Copy all entries exactly.

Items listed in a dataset
• • •

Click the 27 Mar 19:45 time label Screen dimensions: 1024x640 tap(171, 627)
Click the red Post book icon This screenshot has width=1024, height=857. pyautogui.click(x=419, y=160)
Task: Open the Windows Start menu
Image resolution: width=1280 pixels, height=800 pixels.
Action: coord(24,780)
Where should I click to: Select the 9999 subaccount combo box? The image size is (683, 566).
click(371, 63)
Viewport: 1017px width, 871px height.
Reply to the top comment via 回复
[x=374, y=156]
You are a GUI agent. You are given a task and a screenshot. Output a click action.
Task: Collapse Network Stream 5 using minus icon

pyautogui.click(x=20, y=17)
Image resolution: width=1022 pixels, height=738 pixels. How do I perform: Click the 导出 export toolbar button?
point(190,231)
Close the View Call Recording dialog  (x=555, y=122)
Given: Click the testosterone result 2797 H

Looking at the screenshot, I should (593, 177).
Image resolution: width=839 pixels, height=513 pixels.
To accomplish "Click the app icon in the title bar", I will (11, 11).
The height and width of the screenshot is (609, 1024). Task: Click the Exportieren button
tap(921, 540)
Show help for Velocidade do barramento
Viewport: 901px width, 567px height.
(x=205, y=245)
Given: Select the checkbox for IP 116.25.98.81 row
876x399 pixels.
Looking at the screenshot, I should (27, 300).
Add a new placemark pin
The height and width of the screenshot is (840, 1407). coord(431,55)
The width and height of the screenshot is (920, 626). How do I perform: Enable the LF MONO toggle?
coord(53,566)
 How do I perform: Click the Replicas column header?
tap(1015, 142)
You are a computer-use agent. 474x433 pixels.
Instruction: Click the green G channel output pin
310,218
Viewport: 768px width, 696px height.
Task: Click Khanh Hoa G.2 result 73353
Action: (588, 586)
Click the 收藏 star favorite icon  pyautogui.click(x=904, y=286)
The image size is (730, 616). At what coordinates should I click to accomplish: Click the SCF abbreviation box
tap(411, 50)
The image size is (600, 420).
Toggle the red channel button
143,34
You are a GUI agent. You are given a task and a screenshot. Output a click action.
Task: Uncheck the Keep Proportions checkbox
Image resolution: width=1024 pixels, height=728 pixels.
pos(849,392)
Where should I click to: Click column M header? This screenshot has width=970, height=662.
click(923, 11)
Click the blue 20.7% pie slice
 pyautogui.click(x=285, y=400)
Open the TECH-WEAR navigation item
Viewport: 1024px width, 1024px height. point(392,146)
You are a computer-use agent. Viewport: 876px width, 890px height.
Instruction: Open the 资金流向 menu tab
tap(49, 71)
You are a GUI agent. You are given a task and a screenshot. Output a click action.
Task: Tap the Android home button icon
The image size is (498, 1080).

• • •

=== RESPONSE BELOW ===
Click the 27 Mar 19:45 time label Screen dimensions: 1024x640 tap(171, 627)
Click the red Post book icon This screenshot has width=1024, height=857. pyautogui.click(x=419, y=160)
Task: Open the Windows Start menu
Image resolution: width=1280 pixels, height=800 pixels.
Action: coord(24,780)
Where should I click to: Select the 9999 subaccount combo box? The image size is (683, 566).
click(371, 63)
Viewport: 1017px width, 871px height.
Reply to the top comment via 回复
[x=374, y=156]
You are a GUI agent. You are given a task and a screenshot. Output a click action.
Task: Collapse Network Stream 5 using minus icon

pyautogui.click(x=20, y=17)
Image resolution: width=1022 pixels, height=738 pixels. How do I perform: Click the 导出 export toolbar button?
point(190,231)
Close the View Call Recording dialog  (x=555, y=122)
Given: Click the testosterone result 2797 H

Looking at the screenshot, I should (593, 177).
Image resolution: width=839 pixels, height=513 pixels.
To accomplish "Click the app icon in the title bar", I will (11, 11).
The height and width of the screenshot is (609, 1024). Task: Click the Exportieren button
tap(921, 540)
Show help for Velocidade do barramento
Viewport: 901px width, 567px height.
(x=205, y=245)
Given: Select the checkbox for IP 116.25.98.81 row
876x399 pixels.
Looking at the screenshot, I should (27, 300).
Add a new placemark pin
The height and width of the screenshot is (840, 1407). coord(431,55)
The width and height of the screenshot is (920, 626). How do I perform: Enable the LF MONO toggle?
coord(53,566)
 How do I perform: Click the Replicas column header?
tap(1015, 142)
You are a computer-use agent. 474x433 pixels.
Instruction: Click the green G channel output pin
310,218
Viewport: 768px width, 696px height.
Task: Click Khanh Hoa G.2 result 73353
Action: (588, 586)
Click the 收藏 star favorite icon  pyautogui.click(x=904, y=286)
The image size is (730, 616). At what coordinates should I click to accomplish: Click the SCF abbreviation box
tap(411, 50)
The image size is (600, 420).
Toggle the red channel button
143,34
You are a GUI agent. You are given a task and a screenshot. Output a click action.
Task: Uncheck the Keep Proportions checkbox
Image resolution: width=1024 pixels, height=728 pixels.
pos(849,392)
Where should I click to: Click column M header? This screenshot has width=970, height=662.
click(923, 11)
Click the blue 20.7% pie slice
 pyautogui.click(x=285, y=400)
Open the TECH-WEAR navigation item
Viewport: 1024px width, 1024px height. point(392,146)
You are a computer-use agent. Viewport: 876px width, 890px height.
Instruction: Open the 资金流向 menu tab
tap(49, 71)
You are a GUI agent. You are given a task and a screenshot. Output a click action.
Task: Tap the Android home button icon
The image size is (498, 1080).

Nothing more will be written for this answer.